Read the paragraph about dressing up in Te Māhuri 1, page 13, and look at Maka on page 14 – she’s sitting in a box rowing with ‘oars’ of rolled-up paper.
Dressing up and pretending in this way are examples of tamariki using their imaginations.
Pātai atu ki te whānau:
- What sort of pretending have you been noticing in your tamaiti?
- What do you think your tamaiti was learning?
What can tamariki learn from pretend play?
Research shows there are many reasons why imaginative play is important for a child’s development. It helps them to:
- understand that people have different thoughts and feelings – this is sometimes called having a ‘theory of mind’

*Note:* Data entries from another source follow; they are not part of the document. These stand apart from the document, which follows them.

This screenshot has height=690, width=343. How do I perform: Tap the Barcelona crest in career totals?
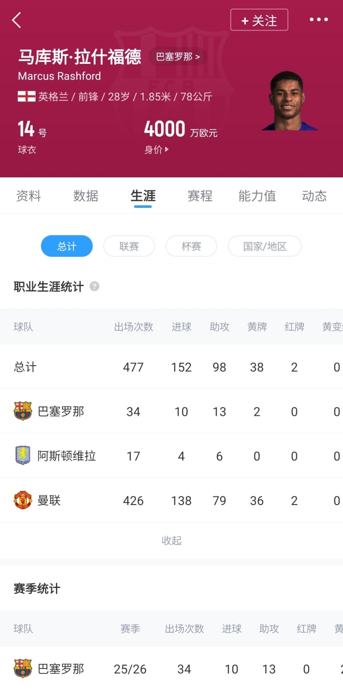pyautogui.click(x=23, y=411)
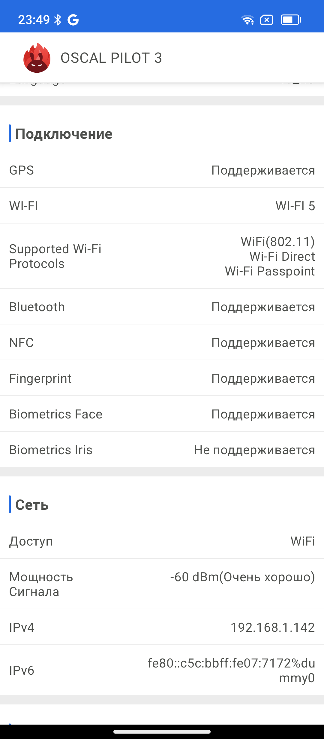Tap the Google G status icon
This screenshot has width=324, height=739.
click(x=73, y=20)
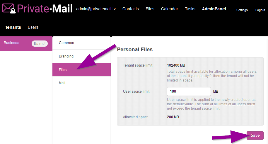Open Settings in the top-right corner
Screen dimensions: 268x144
(242, 10)
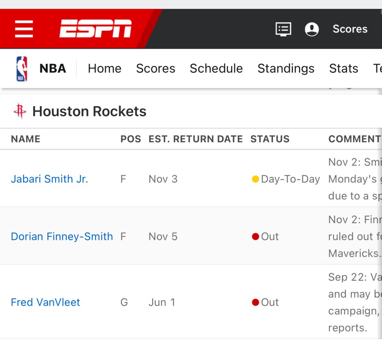
Task: Open the hamburger menu icon
Action: pyautogui.click(x=24, y=29)

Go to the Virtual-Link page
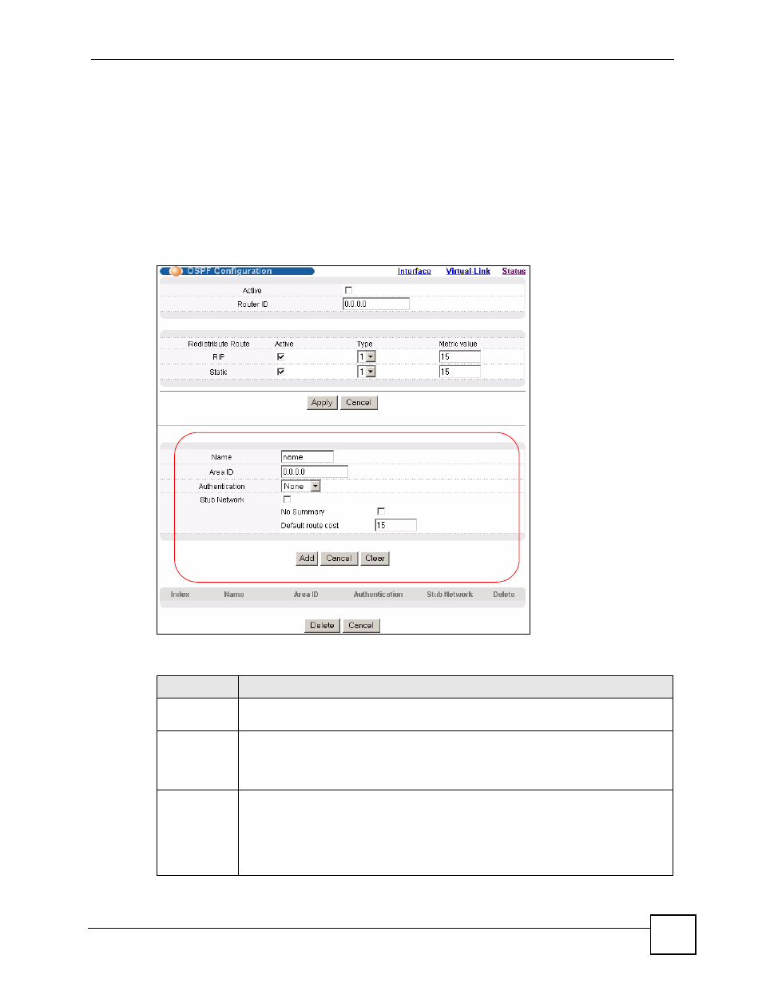click(x=468, y=272)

- have mental flexibility, which leads to creativity
- think in different ways, such as using fantasy and symbols, integrating information from different contexts and coming up with different ideas
- express a range of feelings
- start learning self-regulation – showing less aggression, being able to wait to get what they want, speaking pleasantly and showing empathy
- practise their communication skills through taking on different roles
- learn how to negotiate – to give and take
- co-operate and collaborate
- learn to play fair
- learn how to problem-solve.
So from this list it looks as though playing pretend games is linked to improved thinking, communicating and getting along with others.

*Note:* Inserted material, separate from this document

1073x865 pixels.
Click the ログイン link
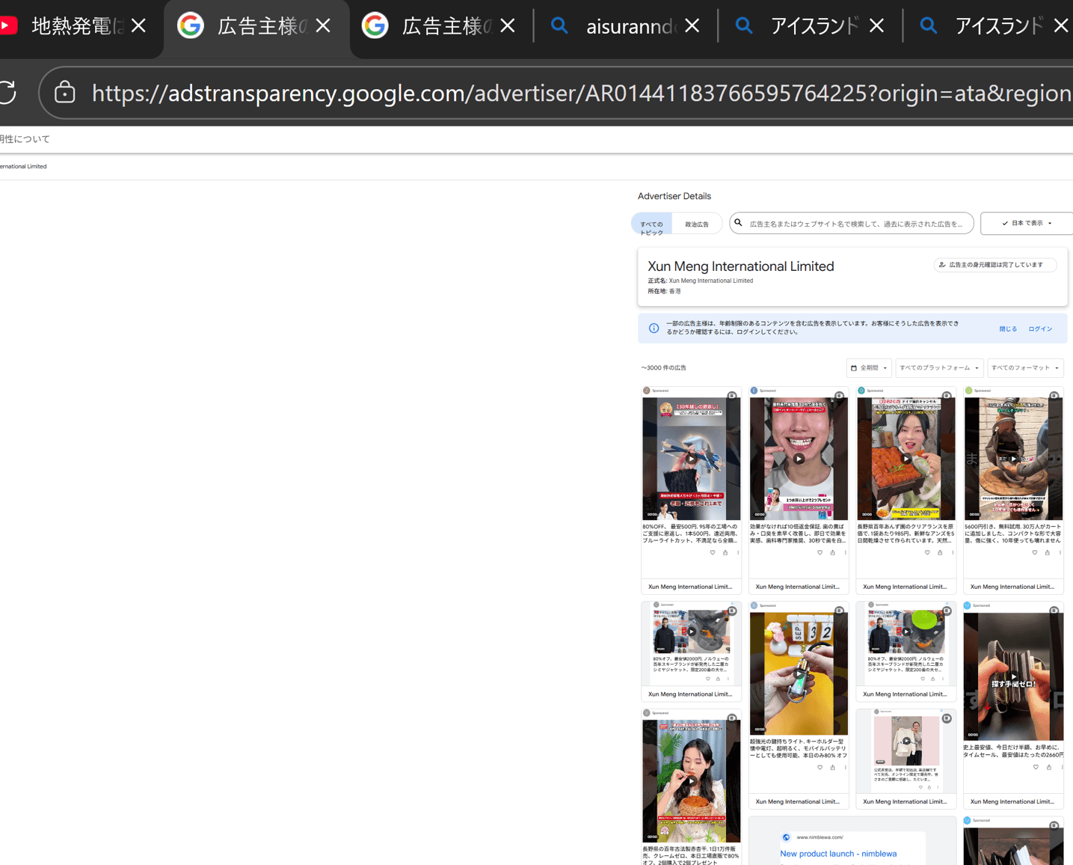1040,328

How can whānau help tamariki?
Provide opportunities for pretend play by:
- inviting their friends to play with them
- encouraging tamariki to use things from home when they’re pretending
- asking open-ended questions such as:
- What do you think a … would wear?
- What sort of gear would we need for that job?
- What could you use for a …?
- What would happen if we …?
How does this relate to Tākai resources?
Baby wall frieze – Whakarongo mai – Listen to me
Whānau can learn a lot about their child’s thinking, feelings and fears by listening to their imaginary play.
Six things children need – Te ārahi me te māramatanga – Guidance and understanding
Whānau notice and learn about what their tamaiti is learning to do and say when they are pretending.